Komitmen Pemberantasan Korupsi Pemerintah Belum Memuaskan
JAKARTA, KOMPAS — Selama tiga tahun pemerintahan Presiden Joko Widodo dan Wakil Presiden Jusuf Kalla berjalan, komitmen pemerintah terhadap pemberantasan korupsi dianggap belum memuaskan. Arah pemerintah yang ingin mengoptimalkan pembangunan infrastruktur dan pemerataan ekonomi harus diawasi secara maksimal supaya tidak terjadi penyelewengan.
Berdasarkan Indeks Persepsi Korupsi (IPK) 2016, Indonesia masih berada pada posisi ke-90 dari 176 negara dengan skor 37 untuk skala 0-100. Indonesia belum mampu mencapai skor rata-rata dunia di angka 43. Bahkan, skor Indonesia masih di bawah rata-rata negara Asia Tenggara yang tercatat pada angka 40 (Kompas, 18/12) .
Pada 2014, IPK Indonesia meningkat dua poin lebih tinggi daripada tahun sebelumnya dengan capaian skor sebesar 34. Pada 2015, IPK kembali meningkat hingga mencapai skor 36. Namun, peningkatan itu melambat pada 2016 karena skor hanya meningkat setinggi satu poin daripada tahun sebelumnya.

________________________________________

**PETUNJUK PENGERJAAN**:
A – Menurut kutipan teks, mengapa arah pemerintah untuk mengoptimalkan pembangunan infrastruktur dan pemerataan ekonomi harus diawasi secara maksimal? Jawab dalam satu sampai tiga kalimat.
B – Berapa skor IPK Indonesia pada 2015 menurut kutipan teks?

[Butir data]

________________________________________

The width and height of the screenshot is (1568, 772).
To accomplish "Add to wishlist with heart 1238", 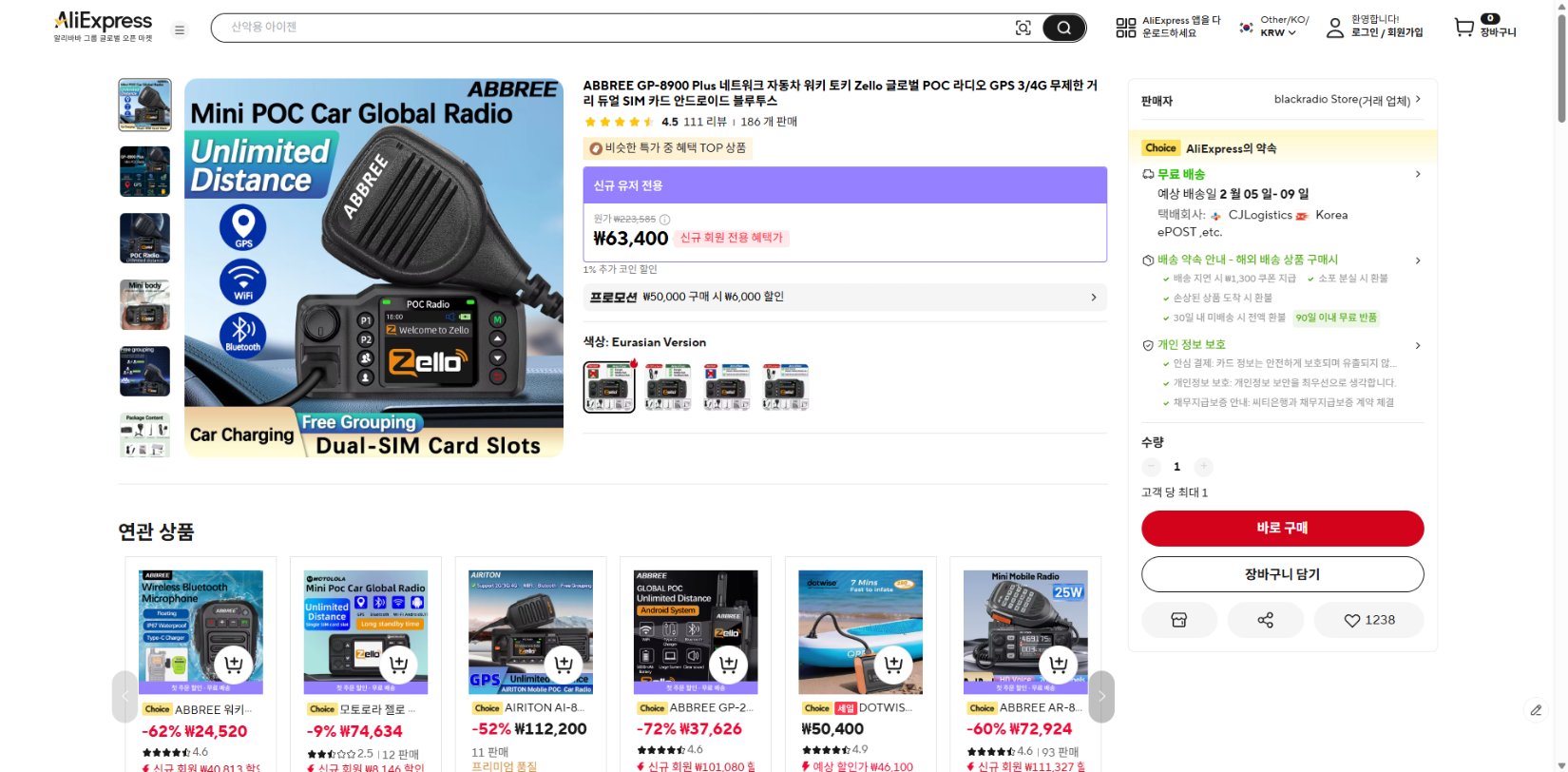I will (1368, 620).
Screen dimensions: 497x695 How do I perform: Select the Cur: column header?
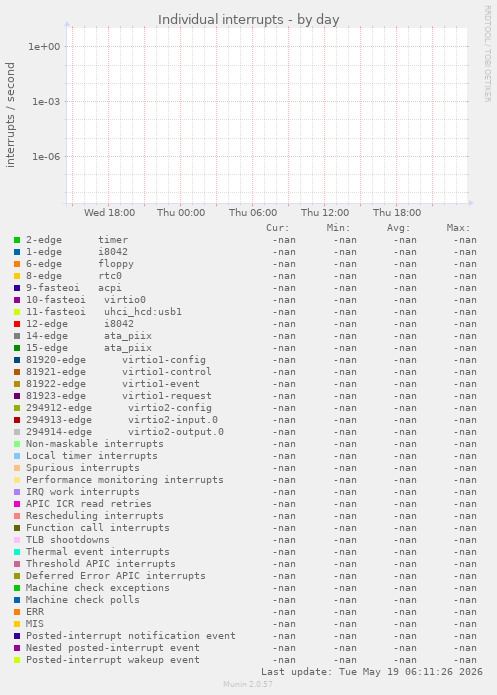(x=278, y=228)
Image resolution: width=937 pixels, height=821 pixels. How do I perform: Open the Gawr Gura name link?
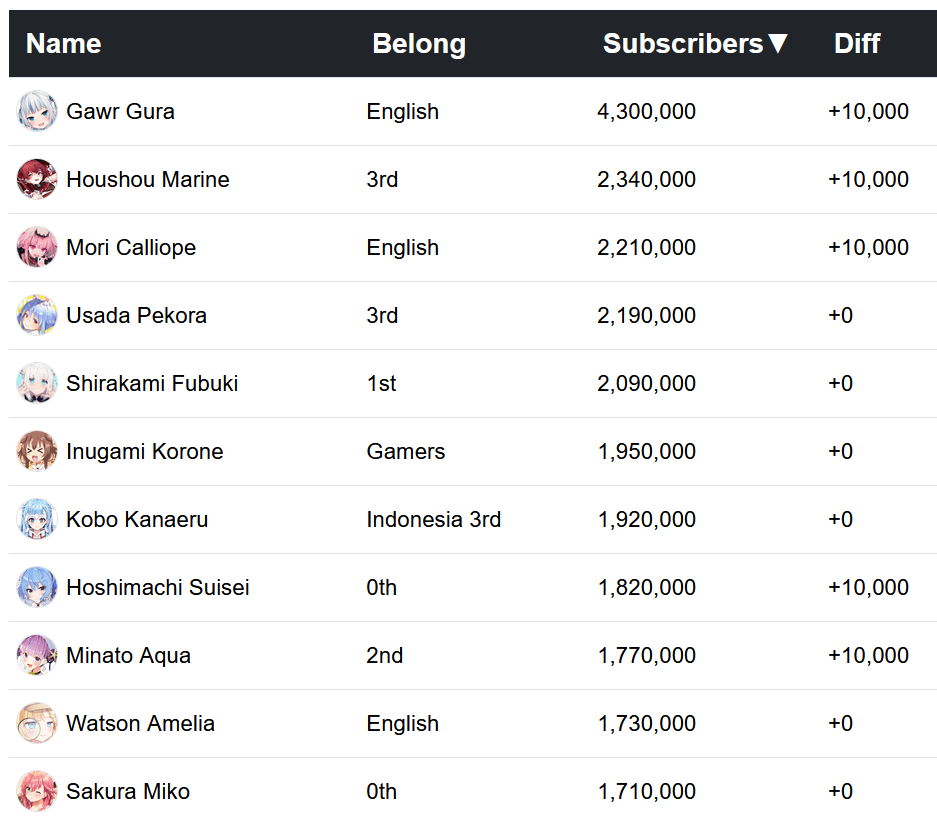[120, 111]
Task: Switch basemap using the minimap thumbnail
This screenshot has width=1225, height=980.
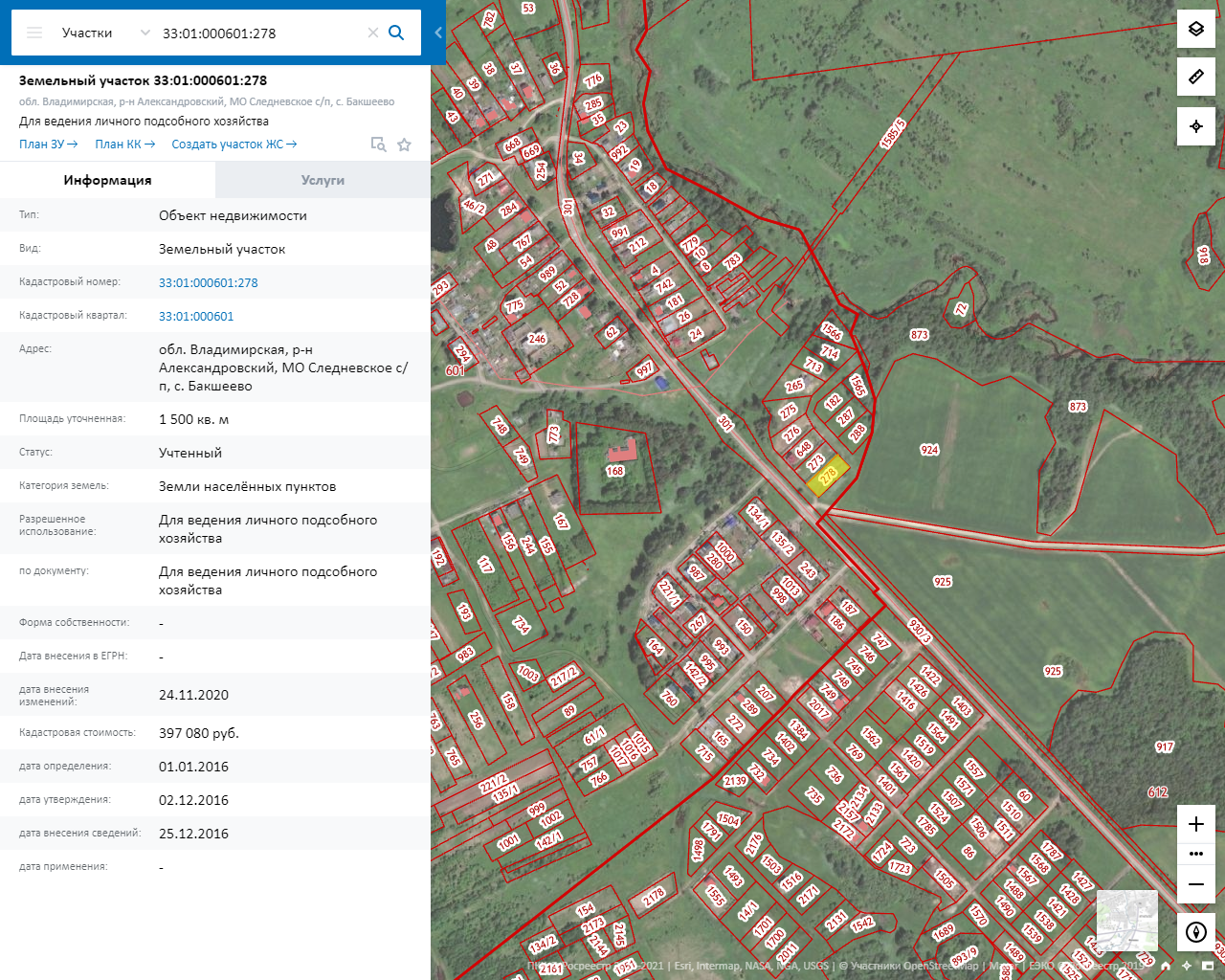Action: click(x=1126, y=920)
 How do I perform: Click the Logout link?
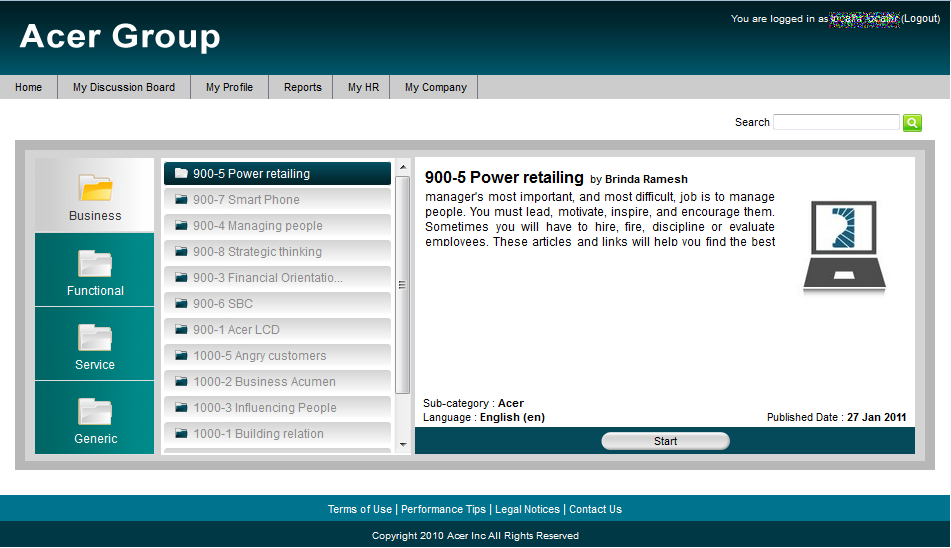921,19
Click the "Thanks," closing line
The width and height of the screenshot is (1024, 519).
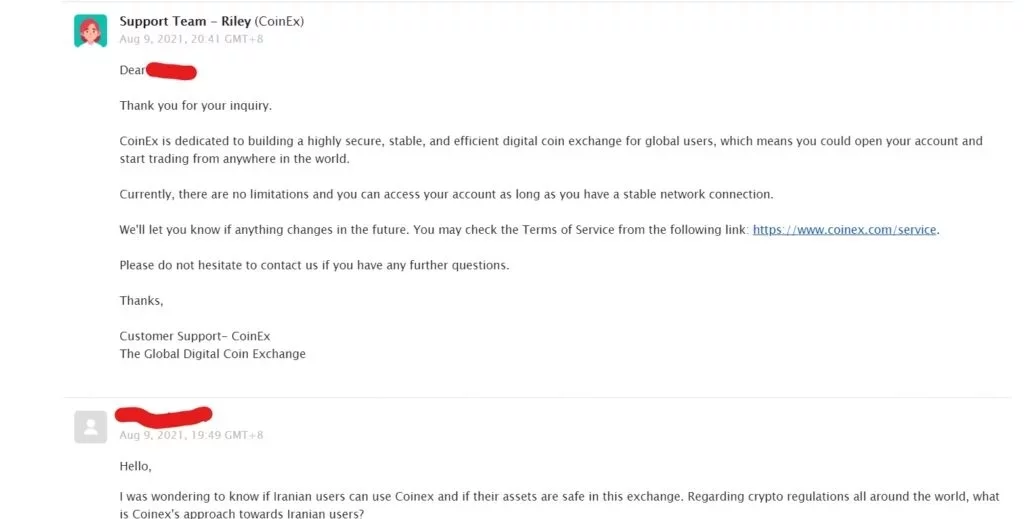(141, 300)
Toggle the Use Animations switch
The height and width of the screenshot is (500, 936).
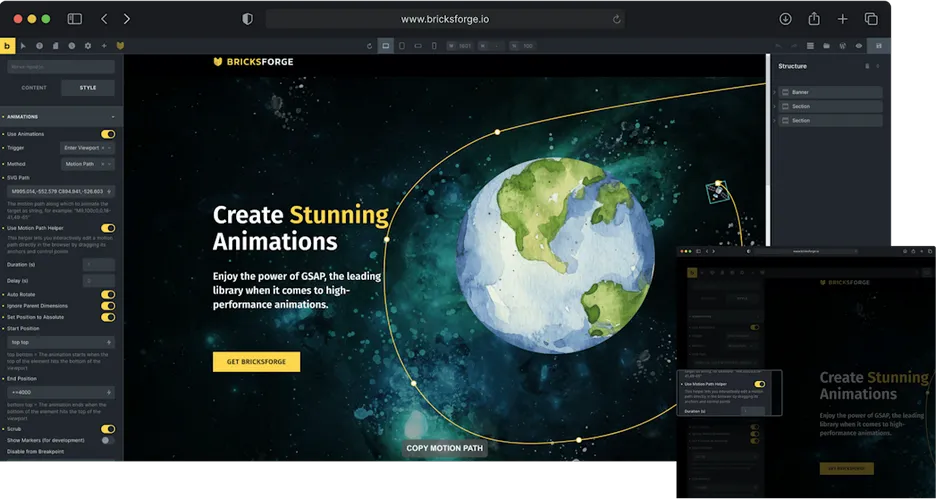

________________________________________

**KUNCI JAWABAN**:
A – Arah pemerintah itu harus diawasi secara maksimal supaya tidak terjadi penyelewengan.

B – Skor IPK Indonesia pada 2015 mencapai 36.